*Task details*
Using the listing beneath this task, count the lines with the word "Enable" and write only the result.
[[ Record excerpts, beginning ]]
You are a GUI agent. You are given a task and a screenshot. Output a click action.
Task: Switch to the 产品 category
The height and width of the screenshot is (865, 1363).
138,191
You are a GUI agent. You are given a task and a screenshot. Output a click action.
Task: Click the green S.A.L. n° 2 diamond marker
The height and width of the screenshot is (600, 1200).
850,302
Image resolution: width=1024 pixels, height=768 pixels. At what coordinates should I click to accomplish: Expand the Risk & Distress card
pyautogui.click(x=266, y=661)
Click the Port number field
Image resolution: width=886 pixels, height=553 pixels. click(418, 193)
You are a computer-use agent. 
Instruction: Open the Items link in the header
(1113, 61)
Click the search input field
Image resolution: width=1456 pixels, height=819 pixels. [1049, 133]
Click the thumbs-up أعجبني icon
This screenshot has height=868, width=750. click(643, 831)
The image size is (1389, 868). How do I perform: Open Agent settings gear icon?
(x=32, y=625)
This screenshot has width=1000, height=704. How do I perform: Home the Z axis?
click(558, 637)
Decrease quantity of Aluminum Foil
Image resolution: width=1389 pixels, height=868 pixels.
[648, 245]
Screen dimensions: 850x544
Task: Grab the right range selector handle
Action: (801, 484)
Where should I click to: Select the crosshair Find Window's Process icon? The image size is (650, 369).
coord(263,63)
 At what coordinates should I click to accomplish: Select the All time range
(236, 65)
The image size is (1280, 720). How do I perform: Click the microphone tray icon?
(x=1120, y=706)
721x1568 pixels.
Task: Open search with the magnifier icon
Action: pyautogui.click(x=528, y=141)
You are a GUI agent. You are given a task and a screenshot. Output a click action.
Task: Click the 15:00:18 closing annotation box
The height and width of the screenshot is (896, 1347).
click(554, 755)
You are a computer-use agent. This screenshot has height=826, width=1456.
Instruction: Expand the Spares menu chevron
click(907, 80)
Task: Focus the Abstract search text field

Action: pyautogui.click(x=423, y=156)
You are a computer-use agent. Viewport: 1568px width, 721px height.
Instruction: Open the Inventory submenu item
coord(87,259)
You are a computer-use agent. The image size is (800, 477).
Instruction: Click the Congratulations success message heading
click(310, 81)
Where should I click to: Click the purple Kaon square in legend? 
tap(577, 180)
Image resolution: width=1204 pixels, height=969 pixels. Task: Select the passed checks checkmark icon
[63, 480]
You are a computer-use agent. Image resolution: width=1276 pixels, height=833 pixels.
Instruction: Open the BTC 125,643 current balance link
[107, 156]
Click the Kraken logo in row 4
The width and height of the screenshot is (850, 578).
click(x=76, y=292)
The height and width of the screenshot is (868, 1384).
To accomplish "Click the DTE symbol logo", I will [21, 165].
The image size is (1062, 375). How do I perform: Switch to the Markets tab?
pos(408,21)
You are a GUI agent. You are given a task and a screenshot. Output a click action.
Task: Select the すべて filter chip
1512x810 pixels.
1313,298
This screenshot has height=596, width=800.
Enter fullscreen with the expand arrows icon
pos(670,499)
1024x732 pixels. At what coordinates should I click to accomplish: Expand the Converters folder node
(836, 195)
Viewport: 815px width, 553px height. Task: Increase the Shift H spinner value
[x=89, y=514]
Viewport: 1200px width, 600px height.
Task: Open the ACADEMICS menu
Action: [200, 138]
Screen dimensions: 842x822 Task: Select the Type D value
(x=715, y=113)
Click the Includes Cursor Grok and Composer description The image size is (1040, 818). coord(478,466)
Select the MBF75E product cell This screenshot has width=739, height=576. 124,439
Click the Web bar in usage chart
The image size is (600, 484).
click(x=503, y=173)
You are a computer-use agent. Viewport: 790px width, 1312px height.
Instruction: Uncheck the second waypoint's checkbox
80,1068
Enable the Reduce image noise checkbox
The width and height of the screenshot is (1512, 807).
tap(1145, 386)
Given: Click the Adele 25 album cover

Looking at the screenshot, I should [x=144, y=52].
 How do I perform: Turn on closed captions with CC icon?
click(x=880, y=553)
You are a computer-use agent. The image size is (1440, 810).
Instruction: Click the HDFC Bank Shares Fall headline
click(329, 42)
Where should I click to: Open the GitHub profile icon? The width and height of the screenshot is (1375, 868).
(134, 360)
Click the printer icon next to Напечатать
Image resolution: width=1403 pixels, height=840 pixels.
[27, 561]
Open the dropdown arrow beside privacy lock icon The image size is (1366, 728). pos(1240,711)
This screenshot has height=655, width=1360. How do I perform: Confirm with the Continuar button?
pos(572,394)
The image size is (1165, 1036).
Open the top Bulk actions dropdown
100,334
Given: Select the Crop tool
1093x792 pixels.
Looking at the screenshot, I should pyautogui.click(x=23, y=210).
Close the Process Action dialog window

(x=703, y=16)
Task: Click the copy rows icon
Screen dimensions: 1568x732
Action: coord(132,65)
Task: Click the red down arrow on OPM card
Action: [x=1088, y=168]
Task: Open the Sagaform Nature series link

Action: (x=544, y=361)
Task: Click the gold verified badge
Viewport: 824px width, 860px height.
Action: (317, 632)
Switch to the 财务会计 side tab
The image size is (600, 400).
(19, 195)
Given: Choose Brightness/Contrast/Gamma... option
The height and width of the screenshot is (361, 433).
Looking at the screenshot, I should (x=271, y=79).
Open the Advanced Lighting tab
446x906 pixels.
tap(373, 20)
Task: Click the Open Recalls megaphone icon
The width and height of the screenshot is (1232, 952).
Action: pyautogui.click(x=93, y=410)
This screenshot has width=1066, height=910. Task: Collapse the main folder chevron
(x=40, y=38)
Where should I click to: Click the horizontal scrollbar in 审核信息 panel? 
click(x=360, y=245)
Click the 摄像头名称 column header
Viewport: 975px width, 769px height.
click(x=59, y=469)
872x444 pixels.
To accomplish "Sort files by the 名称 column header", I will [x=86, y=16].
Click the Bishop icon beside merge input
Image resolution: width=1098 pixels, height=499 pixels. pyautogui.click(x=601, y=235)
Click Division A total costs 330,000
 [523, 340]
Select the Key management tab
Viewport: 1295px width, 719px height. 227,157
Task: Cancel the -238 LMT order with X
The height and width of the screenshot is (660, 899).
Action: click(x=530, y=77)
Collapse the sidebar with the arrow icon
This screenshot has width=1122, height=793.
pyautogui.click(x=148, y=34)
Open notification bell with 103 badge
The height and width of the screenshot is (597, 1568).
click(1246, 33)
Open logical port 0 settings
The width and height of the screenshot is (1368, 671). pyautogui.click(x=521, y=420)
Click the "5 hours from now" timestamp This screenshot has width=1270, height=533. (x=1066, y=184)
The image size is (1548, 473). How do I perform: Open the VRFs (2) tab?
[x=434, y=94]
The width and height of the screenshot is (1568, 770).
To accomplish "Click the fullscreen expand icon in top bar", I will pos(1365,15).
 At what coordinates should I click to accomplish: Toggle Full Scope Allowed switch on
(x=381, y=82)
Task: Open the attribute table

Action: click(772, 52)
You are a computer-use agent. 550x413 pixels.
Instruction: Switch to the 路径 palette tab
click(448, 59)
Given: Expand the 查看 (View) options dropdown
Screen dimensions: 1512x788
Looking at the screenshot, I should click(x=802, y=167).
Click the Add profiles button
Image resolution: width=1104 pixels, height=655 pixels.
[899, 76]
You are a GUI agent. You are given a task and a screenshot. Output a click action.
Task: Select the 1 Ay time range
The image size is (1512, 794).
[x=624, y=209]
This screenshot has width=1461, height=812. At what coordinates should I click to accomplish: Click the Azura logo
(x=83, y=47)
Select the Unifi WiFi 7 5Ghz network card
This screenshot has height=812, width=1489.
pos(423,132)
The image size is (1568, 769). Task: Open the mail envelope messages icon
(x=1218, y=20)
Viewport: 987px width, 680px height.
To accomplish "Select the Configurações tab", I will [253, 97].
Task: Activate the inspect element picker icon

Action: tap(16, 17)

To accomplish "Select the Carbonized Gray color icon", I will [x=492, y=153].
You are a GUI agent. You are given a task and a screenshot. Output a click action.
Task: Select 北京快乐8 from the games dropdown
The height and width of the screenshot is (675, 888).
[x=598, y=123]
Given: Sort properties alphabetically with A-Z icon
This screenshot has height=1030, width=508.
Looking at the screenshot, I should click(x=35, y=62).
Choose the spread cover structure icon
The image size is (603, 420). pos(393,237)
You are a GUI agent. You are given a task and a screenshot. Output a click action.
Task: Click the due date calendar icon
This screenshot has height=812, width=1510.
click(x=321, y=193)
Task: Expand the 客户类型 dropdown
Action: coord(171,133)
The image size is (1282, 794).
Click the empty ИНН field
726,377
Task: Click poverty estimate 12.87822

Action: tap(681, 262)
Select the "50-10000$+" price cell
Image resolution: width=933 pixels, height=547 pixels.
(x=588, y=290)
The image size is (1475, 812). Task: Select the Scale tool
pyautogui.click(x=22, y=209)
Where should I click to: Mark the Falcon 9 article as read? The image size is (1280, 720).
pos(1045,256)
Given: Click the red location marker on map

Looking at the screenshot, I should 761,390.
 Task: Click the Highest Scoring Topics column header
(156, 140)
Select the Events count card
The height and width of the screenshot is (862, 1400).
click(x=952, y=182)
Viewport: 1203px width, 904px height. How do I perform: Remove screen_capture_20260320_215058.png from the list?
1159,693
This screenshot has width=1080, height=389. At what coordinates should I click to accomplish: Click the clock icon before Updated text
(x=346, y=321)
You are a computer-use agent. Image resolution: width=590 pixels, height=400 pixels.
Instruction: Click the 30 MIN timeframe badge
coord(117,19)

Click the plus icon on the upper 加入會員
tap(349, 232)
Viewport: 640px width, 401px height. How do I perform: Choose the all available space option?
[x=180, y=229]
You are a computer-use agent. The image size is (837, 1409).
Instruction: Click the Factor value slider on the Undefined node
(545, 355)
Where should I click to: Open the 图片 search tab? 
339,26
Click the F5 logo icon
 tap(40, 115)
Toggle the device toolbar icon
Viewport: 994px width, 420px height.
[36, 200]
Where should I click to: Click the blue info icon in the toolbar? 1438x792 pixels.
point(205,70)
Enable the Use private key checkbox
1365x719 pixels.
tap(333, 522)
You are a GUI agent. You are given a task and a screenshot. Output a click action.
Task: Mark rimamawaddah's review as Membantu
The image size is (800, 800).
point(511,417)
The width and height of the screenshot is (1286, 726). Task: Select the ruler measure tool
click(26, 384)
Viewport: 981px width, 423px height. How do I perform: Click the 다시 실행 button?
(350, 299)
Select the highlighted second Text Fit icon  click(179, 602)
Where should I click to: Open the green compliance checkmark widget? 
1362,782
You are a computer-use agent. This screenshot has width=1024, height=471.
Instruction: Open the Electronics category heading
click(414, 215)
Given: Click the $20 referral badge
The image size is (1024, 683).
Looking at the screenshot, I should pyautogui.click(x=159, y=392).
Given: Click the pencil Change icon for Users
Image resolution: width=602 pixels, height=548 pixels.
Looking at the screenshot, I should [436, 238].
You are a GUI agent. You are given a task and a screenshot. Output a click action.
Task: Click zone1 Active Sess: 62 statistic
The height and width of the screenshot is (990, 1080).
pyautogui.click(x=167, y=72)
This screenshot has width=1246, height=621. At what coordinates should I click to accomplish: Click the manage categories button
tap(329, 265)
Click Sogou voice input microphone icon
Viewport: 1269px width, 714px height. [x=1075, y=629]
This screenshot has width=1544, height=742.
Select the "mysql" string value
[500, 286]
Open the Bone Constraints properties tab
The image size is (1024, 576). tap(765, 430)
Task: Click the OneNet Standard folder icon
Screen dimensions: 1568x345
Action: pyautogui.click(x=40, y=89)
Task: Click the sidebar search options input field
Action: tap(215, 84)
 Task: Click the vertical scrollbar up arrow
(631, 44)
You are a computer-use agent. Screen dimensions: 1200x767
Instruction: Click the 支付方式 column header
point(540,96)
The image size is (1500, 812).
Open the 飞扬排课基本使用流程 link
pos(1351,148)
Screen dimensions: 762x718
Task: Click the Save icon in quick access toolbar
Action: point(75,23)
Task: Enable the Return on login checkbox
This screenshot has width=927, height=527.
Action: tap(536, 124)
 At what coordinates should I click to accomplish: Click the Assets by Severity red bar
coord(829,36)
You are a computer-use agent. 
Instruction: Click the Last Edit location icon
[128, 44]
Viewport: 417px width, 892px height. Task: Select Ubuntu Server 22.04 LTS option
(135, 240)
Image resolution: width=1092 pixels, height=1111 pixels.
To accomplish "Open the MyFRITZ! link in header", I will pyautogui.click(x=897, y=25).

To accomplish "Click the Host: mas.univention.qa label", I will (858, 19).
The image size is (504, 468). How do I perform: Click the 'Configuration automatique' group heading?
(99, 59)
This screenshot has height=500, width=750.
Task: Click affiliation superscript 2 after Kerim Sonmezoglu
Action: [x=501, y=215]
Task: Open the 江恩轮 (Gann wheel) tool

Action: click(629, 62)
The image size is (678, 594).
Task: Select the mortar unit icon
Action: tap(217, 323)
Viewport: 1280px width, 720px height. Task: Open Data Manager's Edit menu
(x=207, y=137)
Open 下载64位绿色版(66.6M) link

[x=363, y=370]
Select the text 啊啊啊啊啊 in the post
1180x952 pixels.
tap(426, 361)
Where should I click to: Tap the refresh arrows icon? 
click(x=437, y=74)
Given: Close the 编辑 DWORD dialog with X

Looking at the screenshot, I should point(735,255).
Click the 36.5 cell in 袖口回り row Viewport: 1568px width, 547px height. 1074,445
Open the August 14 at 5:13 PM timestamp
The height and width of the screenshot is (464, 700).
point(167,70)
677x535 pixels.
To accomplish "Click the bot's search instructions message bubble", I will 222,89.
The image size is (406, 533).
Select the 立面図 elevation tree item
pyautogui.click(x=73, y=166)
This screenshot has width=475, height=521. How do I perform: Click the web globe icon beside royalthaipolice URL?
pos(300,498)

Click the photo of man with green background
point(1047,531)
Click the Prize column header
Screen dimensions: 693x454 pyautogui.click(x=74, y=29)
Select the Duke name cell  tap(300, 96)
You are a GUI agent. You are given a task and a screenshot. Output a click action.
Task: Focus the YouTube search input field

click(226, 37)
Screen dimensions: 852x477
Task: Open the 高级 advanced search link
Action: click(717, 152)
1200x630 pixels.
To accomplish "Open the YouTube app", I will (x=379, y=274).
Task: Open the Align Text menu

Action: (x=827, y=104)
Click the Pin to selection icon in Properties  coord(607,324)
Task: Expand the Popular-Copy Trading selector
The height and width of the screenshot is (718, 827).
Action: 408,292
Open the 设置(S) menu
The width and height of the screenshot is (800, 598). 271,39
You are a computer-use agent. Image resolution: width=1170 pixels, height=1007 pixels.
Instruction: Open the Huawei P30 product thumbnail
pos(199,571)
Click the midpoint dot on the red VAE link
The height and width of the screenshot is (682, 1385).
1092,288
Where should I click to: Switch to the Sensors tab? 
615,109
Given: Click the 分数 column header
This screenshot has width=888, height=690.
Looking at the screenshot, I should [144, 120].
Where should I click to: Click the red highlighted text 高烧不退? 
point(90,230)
[[ Record excerpts, end ]]
*Response to the task*
3